Part Three: Stocks to Go Long and Go Short
Based on all these factors, as well as a number of others, if I were to confine myself to US-listed stocks with a minimum daily dollar volume of $50,000 and a minimum price of $3, I would suggest going long the following ten stocks: DLH (DLHC), Valhi (VHI), P.A.M. Transportation Services (PTSI), Summit Financial (SMMT), StealthGas (GASS), BGSF (BGSF), Investar (ISTR), Hudson Global (HSON), Radiant Logistics (RLGT), and Metrocity Bankshares (MCBS). I own shares of all these stocks myself.
Given the same restrictions, I would suggest shorting or buying puts (if the price is right) on the following ten stocks: Arcimoto (FUV), Ebet (EBET), Danimer Scientific (DNMR), GrowGeneration (GRWG), Toughbuilt Industries (TBLT), Renalytix (RNLX), DermTech (DMTK), Purple Innovation (PRPL), Intrusion (INTZ), and Vapotherm (VAPO).
9 Replies to “My Top Ten Factors–for Going Long and for Going Short”
What formula do you use for ‘standard deviation ‘ of sales, if you do’nt mind sharing.
I have trouble coding this.
LoopStdDev(“Sales(Ctr,Qtr)”,12,0). Play around with it: a variation might work better.
Would it be possible if you could share a public copy of your ranking system so it can be selected by other users? Thank you.
No, I’m afraid not. I think I’ve already shared too much of my secret sauce . . .
What are the strategies you usually use? straddles? buy puts?
Currently, what proportion of options do you have in your portfolio?
I only buy calls and puts, no straddles. Right now about 3% of my portfolio is in options; about 75% of that is in puts.
Bit late on this post but just wanted to thank you for your work. I’ve read a lot of articles and books on factor investing, but your level of detail is truly amazing. Thanks the insights. I’ve already order How Finance Works based on your recommendation. (Took my share of finance classes in college, but that was so long ago, it’s like another person.)

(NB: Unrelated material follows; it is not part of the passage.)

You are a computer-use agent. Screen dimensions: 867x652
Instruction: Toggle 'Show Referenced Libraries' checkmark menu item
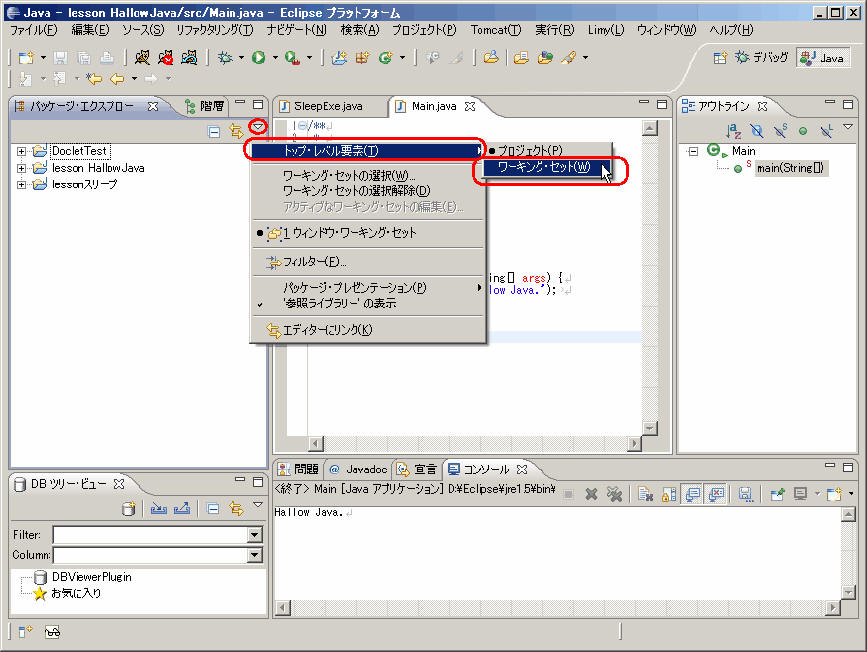coord(338,303)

Since you mentioned the Verdad crew in another post, I was curious if you’ve updated this list to include debt reduction?
Anyway, thanks again for some very impressive work. I’m going through your webinars at the moment as well. Top rate stuff.
Thanks so much for the compliments. I have included debt reduction as one of my factors for quite some time, but it’s not in my top ten . . .
Ha. Makes sense. Thanks for letting me know.